Adding durability to the kivaloo data store
365 days ago, I announced my kivaloo data store here. Architected to maximize performance for the particular workload my online backup service has, it provides a much better cost:performance ratio than Amazon's DynamoDB; but as a single-machine data store it had some limitations:- It wrote data to a single disk, so its durability was limited to the durability of "local (fsynced) disk";
- It ran on a single machine, so its availability was limited to the availability of a single machine and its network connection; and
- It was mostly single-threaded (I/O had separate threads, but all the "real" work was done in a single thread) so its performance was limited to about 100k 80-byte key-value pairs per second.
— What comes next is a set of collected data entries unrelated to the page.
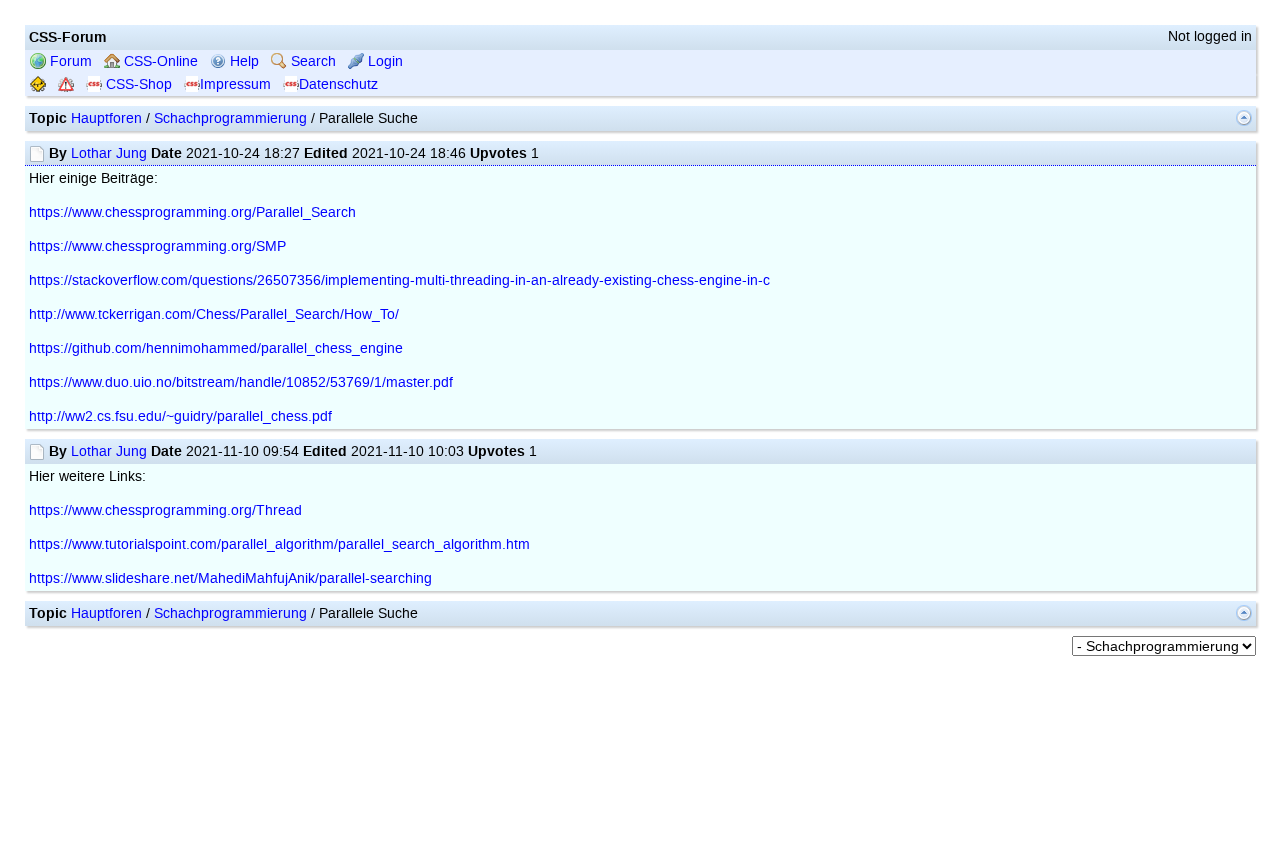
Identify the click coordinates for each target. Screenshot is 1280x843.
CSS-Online (159, 61)
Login (383, 61)
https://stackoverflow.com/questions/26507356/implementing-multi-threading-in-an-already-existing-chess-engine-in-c (399, 280)
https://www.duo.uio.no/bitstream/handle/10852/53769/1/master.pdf (241, 382)
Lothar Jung (109, 153)
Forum (69, 61)
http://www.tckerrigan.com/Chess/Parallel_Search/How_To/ (214, 314)
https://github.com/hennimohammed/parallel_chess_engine (216, 348)
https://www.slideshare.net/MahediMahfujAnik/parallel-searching (230, 578)
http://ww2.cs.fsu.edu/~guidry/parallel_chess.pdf (180, 416)
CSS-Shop (137, 84)
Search (311, 61)
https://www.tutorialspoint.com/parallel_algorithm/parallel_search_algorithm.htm (279, 544)
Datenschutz (338, 84)
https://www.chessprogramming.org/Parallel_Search (192, 212)
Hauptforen (106, 118)
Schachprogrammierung (230, 118)
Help (242, 61)
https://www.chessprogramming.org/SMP (157, 246)
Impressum (235, 84)
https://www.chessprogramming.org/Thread (165, 510)
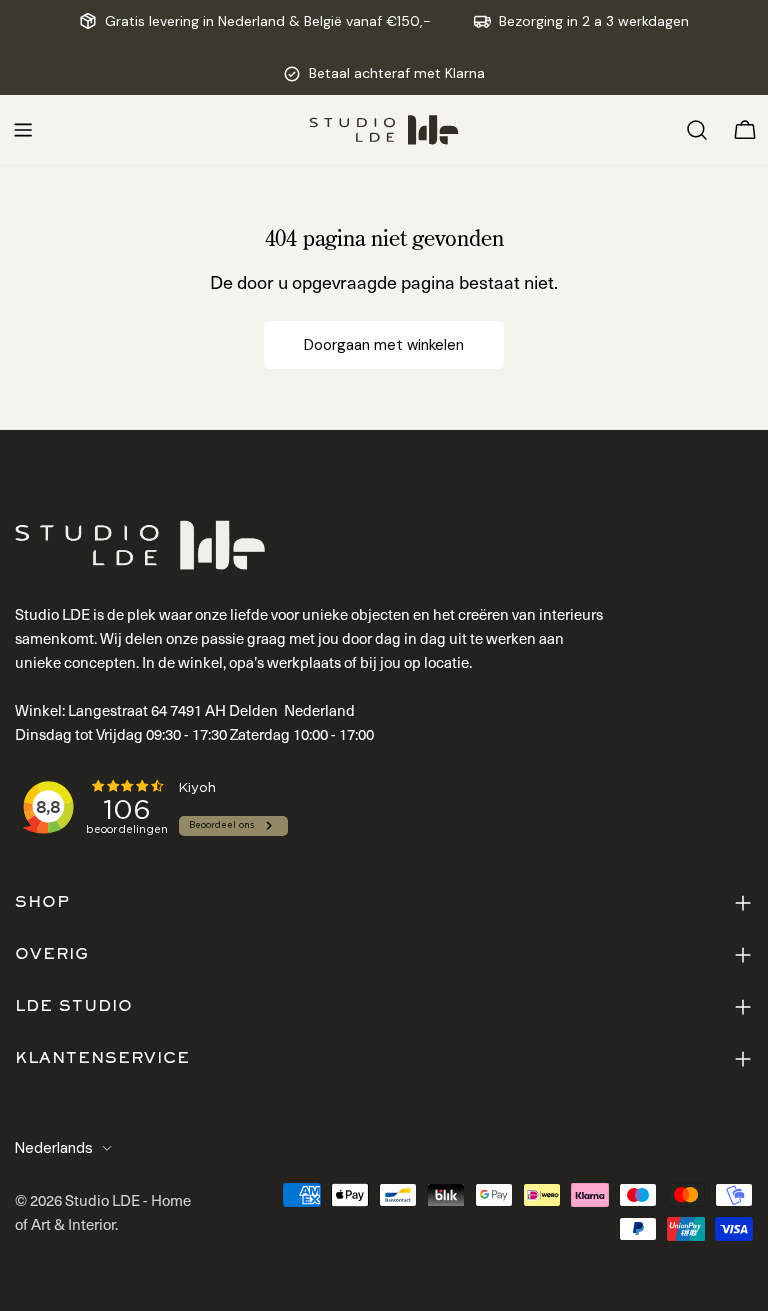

One of my design principles for kivaloo from the start has been that it should be as modular as possible. The core B+Tree code, for example, takes key-value operations and builds a log-structured tree; but it doesn't write that tree directly to disk. Rather, it hands off the blocks to a separate daemon whose only role is to sit in front of the underlying storage device and push blocks back and forth. As such, replacing "storage on local disk" with "storage somewhere other than on local disk" becomes easy: Just write a new storage daemon.
Since the most critical limitation of kivaloo for my purposes was the lack of multi-disk durability, I decided to replace the storage daemon with one which uses the most durable storage I know: Amazon S3. This, in keeping with kivaloo's design, involved writing two daemons: One which implements log-structured storage on top of S3 — taking care to avoid "eventual consistency" chaos by making careful use of the read-after-create consistency in all of the non-US-Standard S3 regions — and a second daemon which acts merely as S3 proxy, picking which S3 IP address to use (and performing the messy but necessary stream of DNS requests in a helper process), signing the requests, and forwarding them along.
Since this is no longer using local storage but instead writing all the key-value data over the network — and to a storage service better known for bulk data storage than for fast transactional performance — you might expect to see lower performance from this, and judging by my first (and very preliminary, performed less than two hours after I finished squashing bugs) benchmarks you'd be right. Instead of about 125,000 key-value pair writes per second, I'm seeing only about 30,000 — on an EC2 c1.medium instance.
But for many applications 99.999999999% durable storage will easily trump a slightly higher request rate; and even with the S3 backend, kivaloo is still two orders of magnitude ahead of DynamoDB in its cost:performance ratio... for my workload, at least. More of a problem is availability; while there isn't any local state except for the parts of the B+Tree which are cached in RAM, if you're running kivaloo with the S3 backend on an EC2 instance which dies it could take as much as 60 seconds to launch a new EC2 instance and be ready to accept more requests.
Let's see if I can get replication done before this time next year!